The New York Times reported on Monday that the United States and the European Union may separately negotiate settlements with China in the trade cases involving $30 billion a year in solar panel shipments to the West.
Times reporter Keith Bradsher wrote, “The plan that is starting to take shape would essentially carve up the global solar panel market into a series of regional markets. It would sharply raise the price of solar panels exported from China, the world’s dominant producer, by requiring Chinese companies to charge more while limiting the total number of solar panels they could ship. In exchange, Chinese companies would no longer be charged steep taxes on their exports of solar panels.
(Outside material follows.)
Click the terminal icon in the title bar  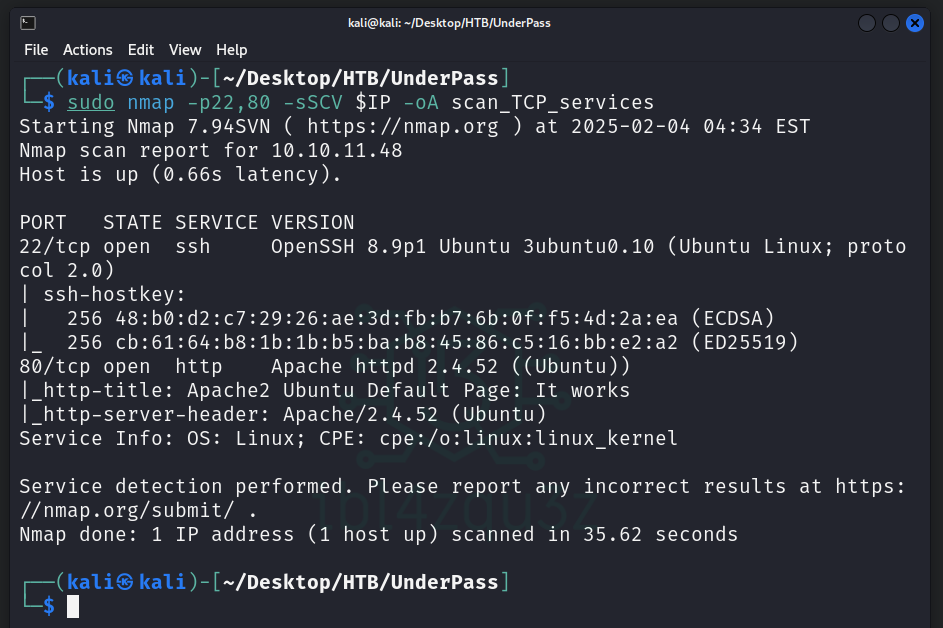pos(28,23)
The United States is already collecting tariffs totaling about 30 percent while the European Union is expected to impose similar tariffs of about 50 percent on June 5, and may backdate them to March 5.”
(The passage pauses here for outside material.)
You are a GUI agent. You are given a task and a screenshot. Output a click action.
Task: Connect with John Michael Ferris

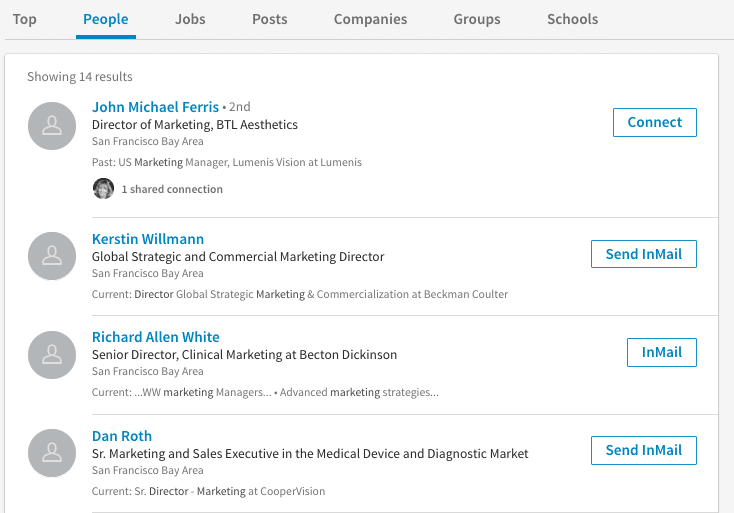pyautogui.click(x=654, y=122)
On Tuesday, Reuters reported that U.S. and E.U. trade officials deny making common cause on PV issues.
SEIA Says Multilateral Negotiations Important to Resolving China Trade Dispute
WASHINGTON, DC (press release) – Reacting to published reports that the United States and the European Union are trying to settle a lingering trade dispute with China over anti-dumping and anti-subsidy allegations, John Smirnow, vice president of trade and competitiveness for the Solar Energy Industries Association (SEIA) – issued the following statement:
“Meeting last week in China, SEIA and the Asia PV Industry Association – along with several other organizations – agreed to a joint policy position, the Shanghai Solar Declaration, which strongly encourages the United States, China, the European Union and other nations to engage in multilateral trade negotiations aimed at ending this costly and disruptive dispute.
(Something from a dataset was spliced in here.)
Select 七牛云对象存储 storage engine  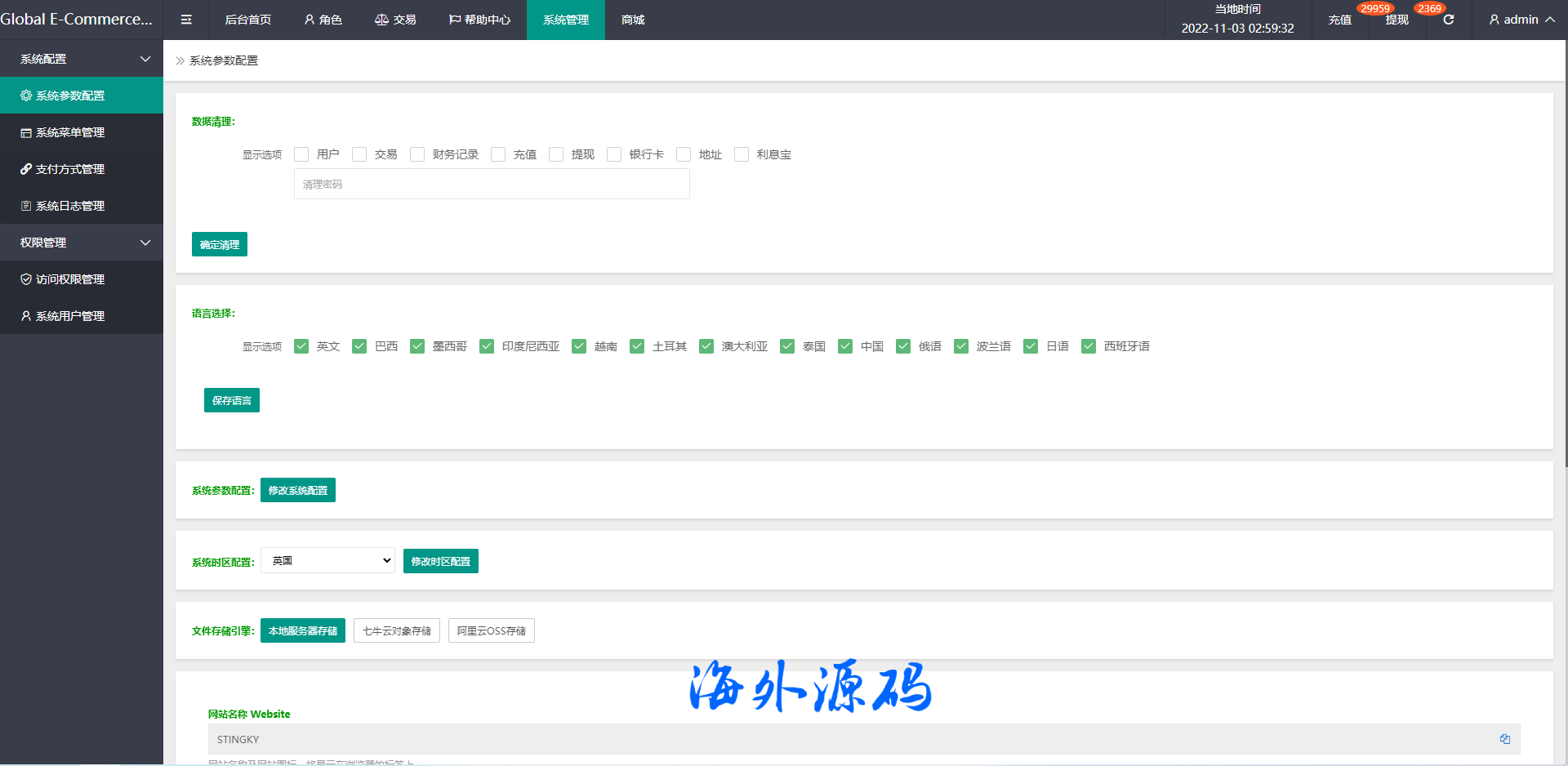pos(397,630)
“After expressing our intentions to the White House, we are very encouraged that these long-needed negotiations appear ready to proceed. Simply put, it’s time for everyone to work together toward a fair resolution of these cases.
“There is clear evidence that disputes within one segment of the industry affect the entire solar supply chain. What’s more, they cause a ripple effect throughout the economies of the United States, Asia and Europe. In addition to resolving current disagreements, we hope this process will also lead to the creation of a pro-competitive, collaborative framework for preventing future trade conflicts and ensuring the adoption of balanced and equitable agreements in the future.
“And, finally, in attempting to settle this dispute, we strongly encourage the Administration to carefully evaluate what impact any actions may have on American consumers and U.S. workers.”